:: EXCERPTED PASSAGE ::
MCU Ramdump Feature

warning

Currently, crash information for MCU0 and MCU1 shares the same memory region. If MCU0 and MCU1 crash simultaneously, the information saved by the MCU ramdump feature becomes unreliable.

Overview

The MCU ramdump feature was developed primarily to print and preserve exception information when the MCU crashes or enters an abnormal state, facilitating analysis and localization of the root cause.

Exception Handling Flow

When the MCU enters an exception, it saves the context information into a global variable. This global variable can be read either by the A-core or via the MCU shell.

If MCU0 encounters an exception, the system will reboot. During the reboot process, the system checks the reboot reason. If the reboot reason is identified as mpainc, the system ensures that the memory region corresponding to the global variable storing the MCU exception context is not cleared to zero. Consequently, after system reboot, we can retrieve the ramdump data and analyze the cause of the exception.

:: MATERIAL ::
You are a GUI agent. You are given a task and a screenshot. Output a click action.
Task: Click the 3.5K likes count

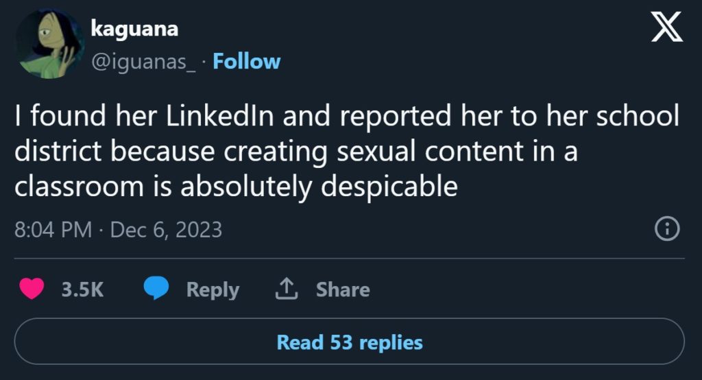click(82, 289)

:: CHALLENGE ::
Retype the MCU ramdump page word for word, between "Exception Handling Flow" and "of the exception.", inclusive. The listing has no role in this exercise.

:: EXERCISE ANSWER ::
Exception Handling Flow

When the MCU enters an exception, it saves the context information into a global variable. This global variable can be read either by the A-core or via the MCU shell.

If MCU0 encounters an exception, the system will reboot. During the reboot process, the system checks the reboot reason. If the reboot reason is identified as mpainc, the system ensures that the memory region corresponding to the global variable storing the MCU exception context is not cleared to zero. Consequently, after system reboot, we can retrieve the ramdump data and analyze the cause of the exception.